WHAT IS REQUIRED :: Nothing outside the range below should be printed. Output exactly the lines from the line with "Task: Click the メモ（任意） label" to the line with "The image size is (1062, 1148).", both included.

(Records from a dataset)
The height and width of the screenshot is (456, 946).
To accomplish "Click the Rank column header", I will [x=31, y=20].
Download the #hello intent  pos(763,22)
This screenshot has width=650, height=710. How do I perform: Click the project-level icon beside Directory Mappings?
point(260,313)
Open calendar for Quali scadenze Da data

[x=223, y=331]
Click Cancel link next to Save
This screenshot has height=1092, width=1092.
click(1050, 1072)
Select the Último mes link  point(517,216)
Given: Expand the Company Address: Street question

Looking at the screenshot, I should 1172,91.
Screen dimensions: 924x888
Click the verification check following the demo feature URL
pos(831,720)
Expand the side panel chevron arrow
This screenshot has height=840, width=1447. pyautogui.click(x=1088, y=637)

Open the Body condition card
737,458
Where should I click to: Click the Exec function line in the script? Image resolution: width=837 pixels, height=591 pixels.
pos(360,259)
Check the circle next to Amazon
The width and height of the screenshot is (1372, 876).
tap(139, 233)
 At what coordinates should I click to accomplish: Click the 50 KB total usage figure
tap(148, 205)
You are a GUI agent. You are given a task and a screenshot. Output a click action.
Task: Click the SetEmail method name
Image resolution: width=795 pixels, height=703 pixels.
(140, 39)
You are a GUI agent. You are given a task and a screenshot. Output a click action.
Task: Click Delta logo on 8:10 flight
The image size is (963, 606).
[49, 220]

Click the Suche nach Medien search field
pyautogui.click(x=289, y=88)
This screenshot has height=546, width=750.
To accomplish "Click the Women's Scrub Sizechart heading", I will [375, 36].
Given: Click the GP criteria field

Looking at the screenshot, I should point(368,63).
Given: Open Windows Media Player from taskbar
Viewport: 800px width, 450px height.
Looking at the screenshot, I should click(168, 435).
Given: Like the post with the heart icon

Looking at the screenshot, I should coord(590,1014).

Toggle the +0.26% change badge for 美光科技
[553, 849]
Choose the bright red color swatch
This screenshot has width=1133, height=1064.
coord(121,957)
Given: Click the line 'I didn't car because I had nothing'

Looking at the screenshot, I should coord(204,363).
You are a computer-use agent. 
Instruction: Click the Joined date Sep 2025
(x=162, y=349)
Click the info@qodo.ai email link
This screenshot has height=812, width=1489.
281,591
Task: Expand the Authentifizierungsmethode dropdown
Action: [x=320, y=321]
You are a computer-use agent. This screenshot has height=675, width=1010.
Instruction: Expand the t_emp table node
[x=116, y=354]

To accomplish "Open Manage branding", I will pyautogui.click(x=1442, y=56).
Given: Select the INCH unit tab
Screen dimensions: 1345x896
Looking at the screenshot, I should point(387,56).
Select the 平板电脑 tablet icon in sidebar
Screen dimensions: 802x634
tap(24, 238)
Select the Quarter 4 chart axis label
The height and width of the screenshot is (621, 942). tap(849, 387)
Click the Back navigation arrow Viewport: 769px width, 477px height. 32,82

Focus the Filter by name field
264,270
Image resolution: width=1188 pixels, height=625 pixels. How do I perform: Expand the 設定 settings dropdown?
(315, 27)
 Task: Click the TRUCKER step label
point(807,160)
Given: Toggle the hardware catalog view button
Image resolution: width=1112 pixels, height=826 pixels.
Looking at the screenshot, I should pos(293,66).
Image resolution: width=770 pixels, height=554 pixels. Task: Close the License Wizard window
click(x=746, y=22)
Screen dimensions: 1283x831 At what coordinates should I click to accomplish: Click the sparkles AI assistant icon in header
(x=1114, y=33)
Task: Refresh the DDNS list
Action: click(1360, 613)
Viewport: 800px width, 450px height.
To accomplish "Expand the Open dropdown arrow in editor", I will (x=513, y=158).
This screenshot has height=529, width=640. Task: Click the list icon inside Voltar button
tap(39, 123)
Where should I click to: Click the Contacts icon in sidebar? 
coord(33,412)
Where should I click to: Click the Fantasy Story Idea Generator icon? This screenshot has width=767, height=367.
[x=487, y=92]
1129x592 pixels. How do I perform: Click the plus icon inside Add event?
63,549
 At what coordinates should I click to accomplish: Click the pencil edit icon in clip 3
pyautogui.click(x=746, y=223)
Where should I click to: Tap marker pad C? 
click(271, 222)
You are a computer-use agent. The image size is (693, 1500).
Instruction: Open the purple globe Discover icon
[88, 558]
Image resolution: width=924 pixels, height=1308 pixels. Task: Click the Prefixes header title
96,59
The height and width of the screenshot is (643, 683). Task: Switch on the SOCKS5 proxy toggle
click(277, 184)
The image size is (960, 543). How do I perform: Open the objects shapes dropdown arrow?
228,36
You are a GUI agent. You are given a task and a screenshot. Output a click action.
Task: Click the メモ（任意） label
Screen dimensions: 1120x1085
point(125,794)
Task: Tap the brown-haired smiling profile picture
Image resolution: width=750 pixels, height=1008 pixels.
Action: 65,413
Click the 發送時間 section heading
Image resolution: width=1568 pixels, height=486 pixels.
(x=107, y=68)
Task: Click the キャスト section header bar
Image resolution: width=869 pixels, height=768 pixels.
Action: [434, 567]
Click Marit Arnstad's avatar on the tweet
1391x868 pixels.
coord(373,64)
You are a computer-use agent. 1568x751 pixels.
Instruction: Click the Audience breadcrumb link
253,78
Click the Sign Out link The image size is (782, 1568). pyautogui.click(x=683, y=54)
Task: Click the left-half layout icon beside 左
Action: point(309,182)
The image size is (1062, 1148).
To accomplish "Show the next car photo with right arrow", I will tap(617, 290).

PROBLEM SOLUTION ::
Task: Click the メモ（任意） label
Screen dimensions: 1120x1085
point(125,794)
Task: Tap the brown-haired smiling profile picture
Image resolution: width=750 pixels, height=1008 pixels.
Action: 65,413
Click the 發送時間 section heading
Image resolution: width=1568 pixels, height=486 pixels.
(x=107, y=68)
Task: Click the キャスト section header bar
Image resolution: width=869 pixels, height=768 pixels.
Action: [434, 567]
Click Marit Arnstad's avatar on the tweet
1391x868 pixels.
coord(373,64)
You are a computer-use agent. 1568x751 pixels.
Instruction: Click the Audience breadcrumb link
253,78
Click the Sign Out link The image size is (782, 1568). pyautogui.click(x=683, y=54)
Task: Click the left-half layout icon beside 左
Action: point(309,182)
The image size is (1062, 1148).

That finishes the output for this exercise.